Contudo, Comte e Durkheim são pensadores positivistas. Ambos acreditam que a sociedade possa
ser analisada da mesma forma que os fenômenos da natureza. A sociologia tem, assim, como tarefa, o
esclarecimento de acontecimentos sociais constantes e recorrentes. O papel fundamental da sociologia
seria o de explicar a sociedade para manter a ordem vigente.
Na clara síntese de Michel Löwy, o tipo ideal de positivismo pode ser dito em três idéias principais:
 a primeira é a hipótese fundamental do positivismo: "a sociedade humana é regulada por leis
naturais", leis invariáveis, independentes da vontade e da ação humana, como a lei da
gravidade ou do movimento da terra em torno do sol, de modo que na sociedade reina "uma
harmonia semelhante à da natureza, uma espécie de harmonia natural".

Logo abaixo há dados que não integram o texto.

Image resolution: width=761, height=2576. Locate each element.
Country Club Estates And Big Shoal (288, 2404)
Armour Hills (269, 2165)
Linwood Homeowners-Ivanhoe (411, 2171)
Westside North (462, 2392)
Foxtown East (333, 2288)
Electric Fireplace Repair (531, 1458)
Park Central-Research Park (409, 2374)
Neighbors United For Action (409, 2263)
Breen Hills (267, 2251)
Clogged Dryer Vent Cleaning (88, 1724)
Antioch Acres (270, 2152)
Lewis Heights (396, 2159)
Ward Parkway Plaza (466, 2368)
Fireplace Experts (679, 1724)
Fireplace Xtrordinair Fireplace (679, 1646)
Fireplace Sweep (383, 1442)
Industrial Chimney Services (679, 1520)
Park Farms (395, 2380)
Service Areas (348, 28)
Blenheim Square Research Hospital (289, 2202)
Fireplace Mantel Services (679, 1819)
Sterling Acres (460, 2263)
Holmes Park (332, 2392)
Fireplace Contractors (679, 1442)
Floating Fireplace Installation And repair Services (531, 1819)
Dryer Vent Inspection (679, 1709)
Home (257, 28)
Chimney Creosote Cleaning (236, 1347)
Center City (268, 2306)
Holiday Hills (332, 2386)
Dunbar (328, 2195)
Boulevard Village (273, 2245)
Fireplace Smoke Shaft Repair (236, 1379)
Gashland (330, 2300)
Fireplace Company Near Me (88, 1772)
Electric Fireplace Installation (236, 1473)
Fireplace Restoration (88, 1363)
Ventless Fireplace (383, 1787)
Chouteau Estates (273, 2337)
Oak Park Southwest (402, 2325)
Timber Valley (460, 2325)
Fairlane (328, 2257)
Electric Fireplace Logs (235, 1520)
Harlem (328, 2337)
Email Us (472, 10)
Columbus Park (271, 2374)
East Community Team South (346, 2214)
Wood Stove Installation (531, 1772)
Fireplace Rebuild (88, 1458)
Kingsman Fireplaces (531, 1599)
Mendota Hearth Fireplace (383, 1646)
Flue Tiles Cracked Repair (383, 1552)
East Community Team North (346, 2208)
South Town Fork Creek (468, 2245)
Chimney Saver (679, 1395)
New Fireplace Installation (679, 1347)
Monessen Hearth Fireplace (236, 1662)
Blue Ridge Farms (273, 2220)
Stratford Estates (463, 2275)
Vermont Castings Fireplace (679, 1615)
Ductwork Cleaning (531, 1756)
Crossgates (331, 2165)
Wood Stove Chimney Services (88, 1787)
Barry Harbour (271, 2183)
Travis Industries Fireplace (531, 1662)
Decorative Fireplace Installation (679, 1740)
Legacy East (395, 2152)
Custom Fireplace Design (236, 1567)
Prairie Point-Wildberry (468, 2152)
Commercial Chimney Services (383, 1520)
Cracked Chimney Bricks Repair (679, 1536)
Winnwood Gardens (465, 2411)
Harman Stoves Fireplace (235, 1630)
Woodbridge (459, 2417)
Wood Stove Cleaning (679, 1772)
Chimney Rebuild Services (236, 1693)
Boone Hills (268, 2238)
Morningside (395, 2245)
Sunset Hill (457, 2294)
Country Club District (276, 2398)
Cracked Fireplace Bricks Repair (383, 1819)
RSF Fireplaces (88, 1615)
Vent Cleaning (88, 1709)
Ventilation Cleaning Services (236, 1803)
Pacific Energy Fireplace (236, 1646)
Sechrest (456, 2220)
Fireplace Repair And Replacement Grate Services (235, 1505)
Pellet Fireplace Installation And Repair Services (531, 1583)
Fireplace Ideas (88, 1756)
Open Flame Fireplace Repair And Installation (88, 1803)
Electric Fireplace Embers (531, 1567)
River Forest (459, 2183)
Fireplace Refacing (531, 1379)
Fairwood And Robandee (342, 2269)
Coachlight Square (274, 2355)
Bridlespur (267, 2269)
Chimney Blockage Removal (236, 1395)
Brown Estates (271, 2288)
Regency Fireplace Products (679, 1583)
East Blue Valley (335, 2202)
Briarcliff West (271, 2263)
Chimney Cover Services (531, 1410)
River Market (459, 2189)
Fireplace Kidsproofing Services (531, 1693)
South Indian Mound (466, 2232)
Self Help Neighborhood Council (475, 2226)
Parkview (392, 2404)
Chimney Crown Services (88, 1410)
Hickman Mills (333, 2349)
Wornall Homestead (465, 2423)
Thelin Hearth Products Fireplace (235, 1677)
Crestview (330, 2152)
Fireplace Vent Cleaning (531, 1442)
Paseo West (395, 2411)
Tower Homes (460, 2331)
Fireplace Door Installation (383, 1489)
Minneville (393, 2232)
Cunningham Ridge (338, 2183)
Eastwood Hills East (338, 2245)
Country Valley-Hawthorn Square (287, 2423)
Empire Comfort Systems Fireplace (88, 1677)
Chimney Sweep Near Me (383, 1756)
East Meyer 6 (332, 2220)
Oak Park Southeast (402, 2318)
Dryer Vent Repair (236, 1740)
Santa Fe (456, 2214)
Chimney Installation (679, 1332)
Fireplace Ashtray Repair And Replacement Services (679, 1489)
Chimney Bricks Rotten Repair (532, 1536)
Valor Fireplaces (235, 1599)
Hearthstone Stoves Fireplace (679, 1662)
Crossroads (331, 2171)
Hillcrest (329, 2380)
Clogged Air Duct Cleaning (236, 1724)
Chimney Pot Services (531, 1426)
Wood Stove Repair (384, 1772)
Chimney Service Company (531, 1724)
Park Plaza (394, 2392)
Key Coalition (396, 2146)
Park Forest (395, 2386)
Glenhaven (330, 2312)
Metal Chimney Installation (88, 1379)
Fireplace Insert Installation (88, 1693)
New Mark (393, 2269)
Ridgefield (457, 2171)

 dessa primeira hipótese decorre, para o positivismo, a conclusão epistemológica de que "a
metodologia das ciências sociais tem que ser idêntica à metodologia das ciências naturais,
posto que o funcionamento da sociedade é regido por leis do mesmo tipo das da natureza".
 a terceira ideia básica do positivismo, talvez a de maior consequência, reza que "da mesma
maneira que as ciências da natureza são ciências objetivas, neutras, livres de juízos de valor,
de ideologias políticas, sociais ou outras , as ciências sociais devem funcionar exatamente
segundo esse modelo de objetividade científica". Ou seja: o positivismo "afirma a
necessidade e a possibilidade de uma ciência social completamente desligada de qualquer
vínculo com as classes sociais, com as posições políticas, os valores morais, as ideologias,
as utopias, as visões de mundo", pois este conjunto de opções são prejuízos, preconceitos ou
pré noções que prejudicam a objetividade das Ciências Sociais".

Bibliografia

COSTA, Cristina. Sociologia: Introdução à ciência da sociedade. 3. ed. São Paulo: Moderna,2012.
FERREIRA, Delson. Manual de Sociologia. 2. ed. São Paulo: Atlas, 2010.